次期総合物流施策大綱、DX実現へ自動化・省人化など強力に推進し“業界の構造改革”踏み込む決意表明

次期総合物流施策大綱、DX実現へ自動化・省人化など強力に推進し“業界の構造改革”踏み込む決意表明

政府がパブリックコメント開始、6月中の閣議決定目指す

政府は5月25日、2021年度から5年間における物流関連政策の方向性を打ち出す新たな「総合物流施策大綱」案の意見募集(パブリックコメント)を開始した。期日は同31日まで。

新大綱は、深刻な人手不足や新型コロナウイルスの感染拡大による「非密集・非接触」の重要性の高まりなどの環境変化を考慮し、物流領域のDX(デジタルトランスフォーメーション)実現に向け、自動化・省人化や業務のデジタル化、情報共有などを強力に推し進めていく重要性を強調。“物流業界の構造改革”に従来以上に深く踏み込む決意を示した。
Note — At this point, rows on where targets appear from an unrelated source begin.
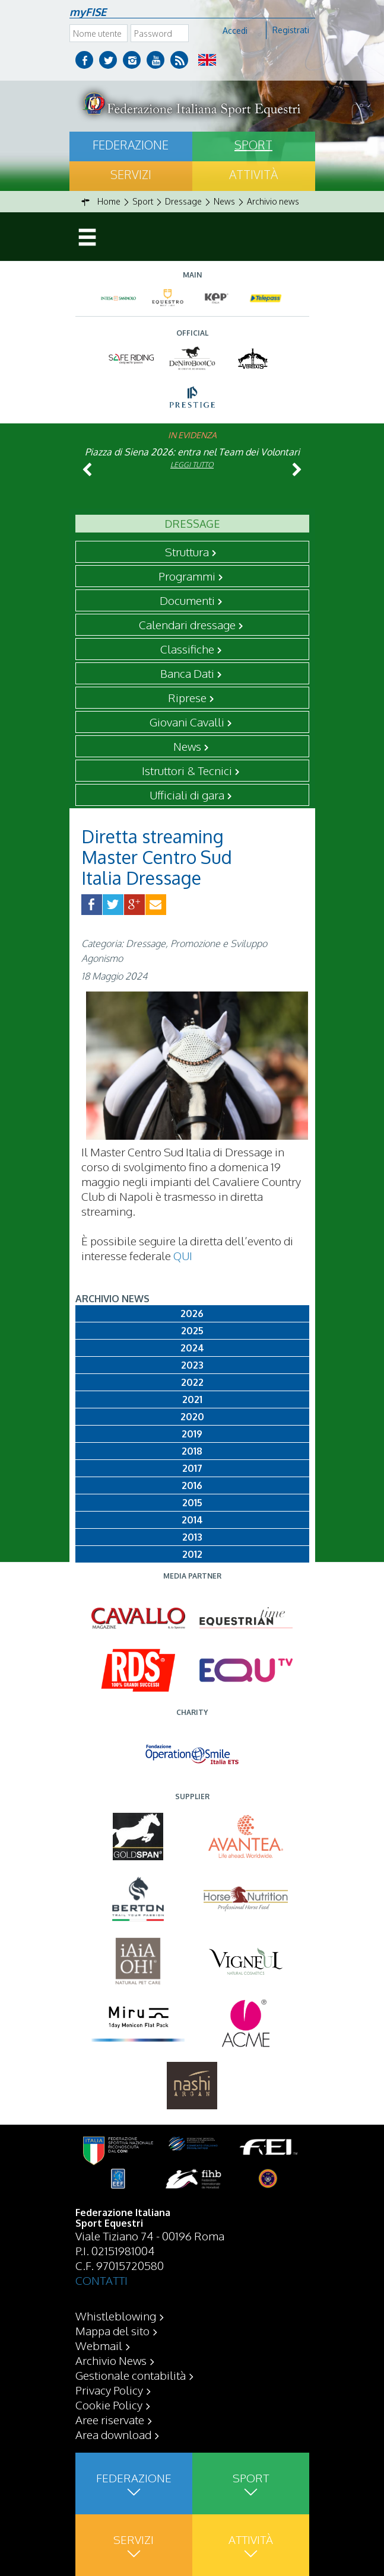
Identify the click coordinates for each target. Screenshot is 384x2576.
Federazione (131, 144)
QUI (182, 1255)
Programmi (186, 576)
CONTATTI (101, 2280)
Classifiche (187, 649)
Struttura (187, 551)
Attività (253, 174)
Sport (253, 144)
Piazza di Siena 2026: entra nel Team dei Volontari (192, 452)
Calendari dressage (187, 624)
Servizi (130, 174)
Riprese (187, 697)
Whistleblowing (115, 2316)
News (187, 746)
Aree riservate (109, 2419)
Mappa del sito (112, 2330)
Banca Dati (187, 673)
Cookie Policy (108, 2405)
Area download (113, 2434)
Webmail (98, 2345)
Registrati (290, 30)
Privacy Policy (109, 2390)
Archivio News (111, 2360)
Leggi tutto (192, 464)
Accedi (235, 30)
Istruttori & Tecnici (187, 770)
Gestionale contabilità (130, 2375)
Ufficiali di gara (187, 795)
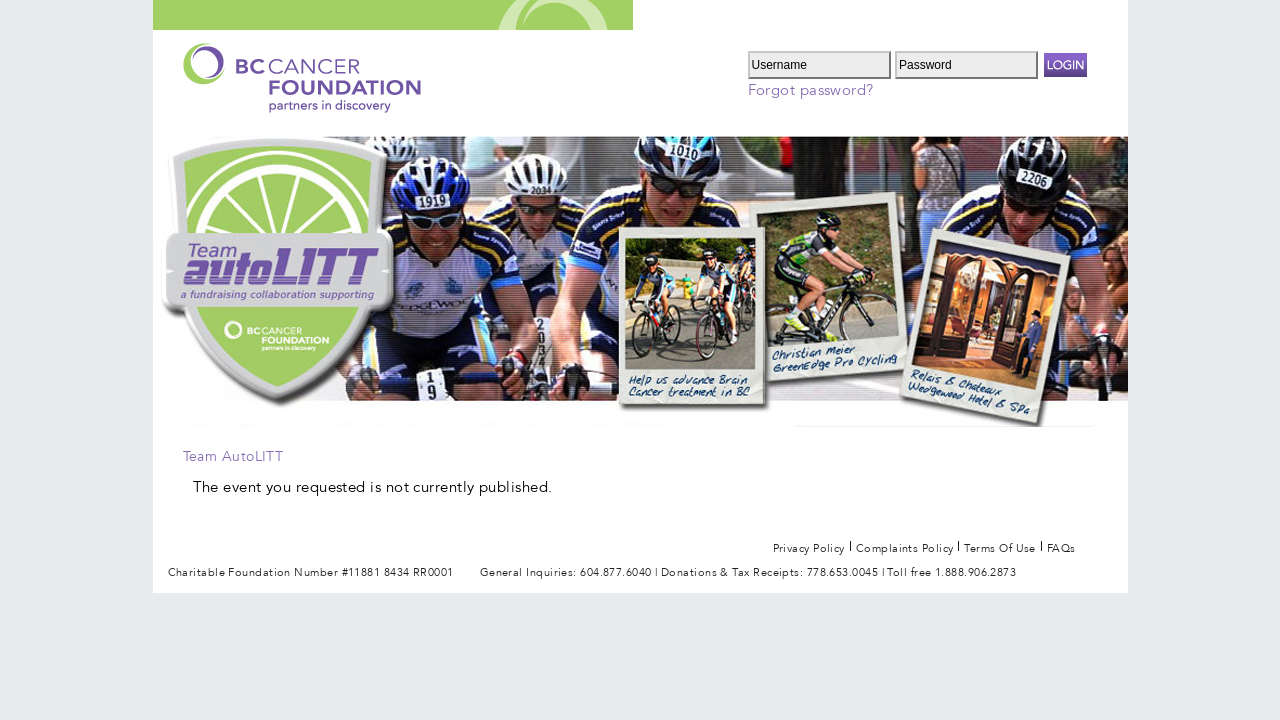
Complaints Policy (905, 545)
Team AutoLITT (233, 456)
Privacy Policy (809, 545)
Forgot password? (811, 90)
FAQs (1061, 545)
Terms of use (999, 545)
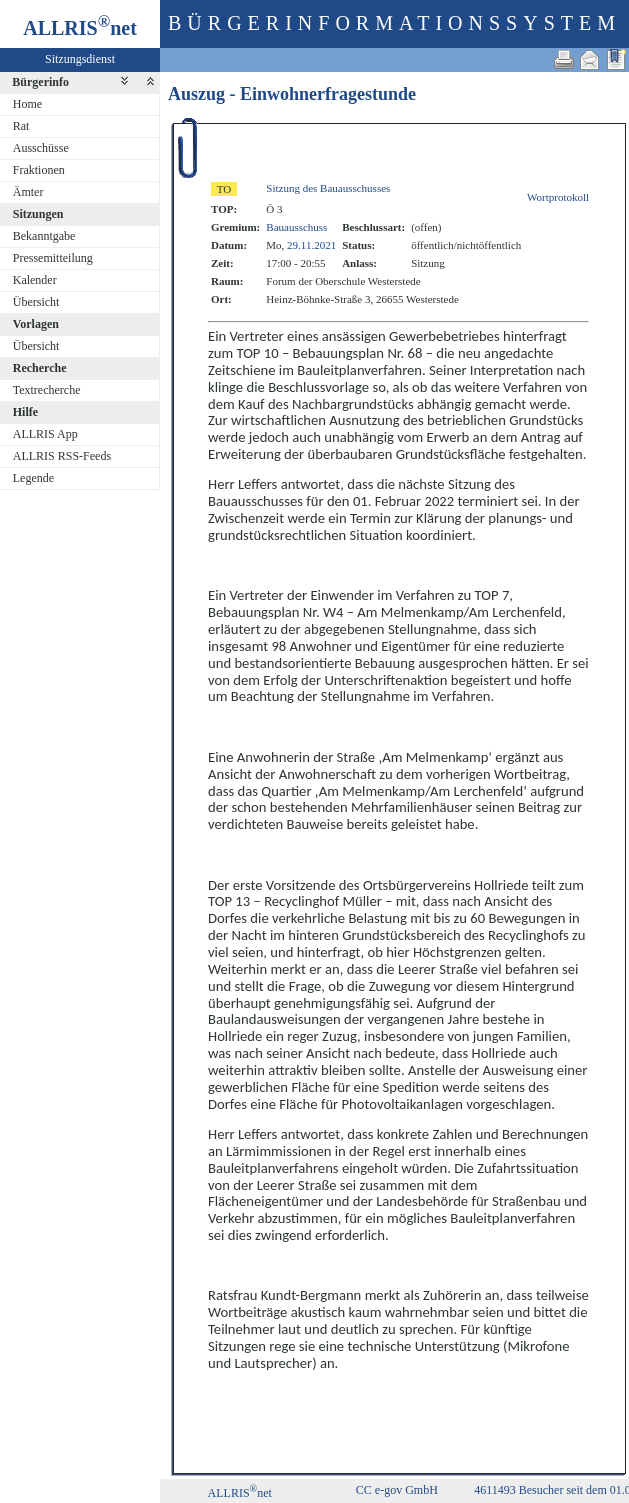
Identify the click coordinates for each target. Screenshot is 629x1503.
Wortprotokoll (558, 197)
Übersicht (36, 302)
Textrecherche (47, 390)
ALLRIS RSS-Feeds (62, 456)
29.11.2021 (311, 245)
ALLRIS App (45, 434)
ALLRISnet (240, 1493)
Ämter (28, 192)
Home (27, 104)
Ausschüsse (41, 148)
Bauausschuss (296, 227)
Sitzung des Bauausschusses (328, 188)
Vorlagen (36, 324)
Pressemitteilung (53, 258)
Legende (33, 478)
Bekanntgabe (44, 236)
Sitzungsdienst (80, 59)
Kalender (35, 280)
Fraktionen (39, 170)
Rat (21, 126)
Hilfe (25, 412)
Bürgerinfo (40, 82)
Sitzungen (38, 214)
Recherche (40, 368)
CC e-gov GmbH (397, 1490)
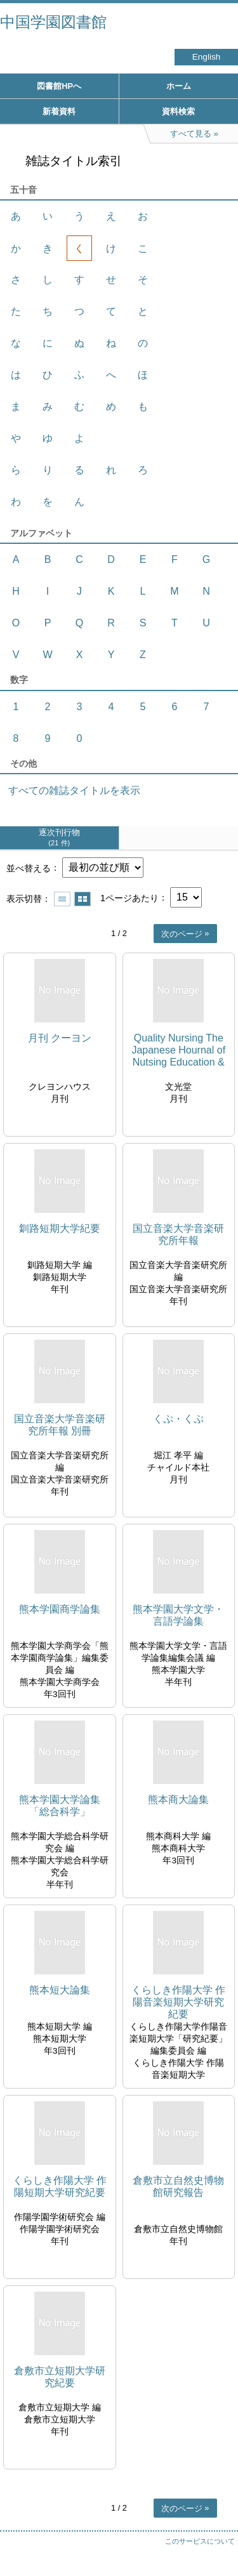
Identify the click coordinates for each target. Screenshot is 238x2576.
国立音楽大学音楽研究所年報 (178, 1234)
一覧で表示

政府はパブリックコメントの意見も踏まえ、6月中の閣議決定を目指す。

「協調領域」を積極的に拡大

大綱は1997年に5年計画として初めて閣議決定。その後、経済情勢の変化などを踏まえて内容を計4回改定しており、直近の計画は17~20年度が対象だった。

新大綱案は政策を進める前提となる現下の社会環境について「今般の新型コロナウイルス感染症の流行による劇的な社会環境の変化は、これまで進捗しなかった物流のデジタル化や、物流業界における構造改革を加速度的に促進させる誘因となる可能性があり、これらを一気呵成に進めるまたとない好機」と指摘。

さらに、コロナ禍で物流の存在意義が見直されている潮流に触れ、「こうした機を逸せずに、エッセンシャルという位置付けが再認識されている物流の社会的価値を広く一般に浸透させることが必要」と訴えた。

また、前大綱の進捗状況を総括。「様々な施策が推進され、物流事業者のみならず、一定の荷主や消費者の間でも物流の重要性について理解が深まり、具体の取組に結び付いてきたことは、大きな成果といえる」と自己評価した。

同時に、前大綱が掲げていた物流生産性に関連する代表的な指標の推移を踏まえ、トラックの積載効率が4割を下回っていることなどから「定量的に見れば(取り組みは)いまだ道半ばであると評価せざるを得ない」との厳しい見方も示した。

併せて、「これまで『競争領域』とされる部分が多かった物流について、『協調領域』もあるという前提の下、協調領域を積極的に拡大する方向で捉え直すことも重要」と明示、荷主企業や物流事業者の連携を強く要望した。


大綱案の骨子(政府のパブリックコメント用資料より引用)

「簡素で滑らか」「担い手にやさしい」「強くてしなやか」が目標

その上で、21年度以降の政策の方向性として
①物流DX(デジタルトランスフォーメーション)や物流標準化の推進によるサプライチェーン全体の徹底した最適化=(「簡素で滑らかな物流」の実現)
②労働力不足対策と物流構造改革の推進=(「担い手にやさしい物流」の実現)
③強靱で持続可能な物流ネットワークの構築=(「強くてしなやかな物流」の実現)
――を明示。

今後の具体的な施策として、倉庫へのロボット導入支援、隊列走行・自動運転の実現に向けた取り組みの推進、共同輸配送の拡大、列車やバスで荷物を運ぶ貨客混載の適切な展開、倉庫シェアリングの推進、ドローン物流の実用化などを列挙した。

併せて、大規模災害や感染症流行といった国際情勢の大きな変化や有事の発生に直面しても機能を維持できる強靭性・弾力性を備えた物流を実現するため、災害発生時の基幹的海上交通ネットワーク機能の維持、港湾で「ヒトを支援するAIターミナル」に関する各種取り組みの推進、モーダルシフトの一層の推進などを盛り込んだ。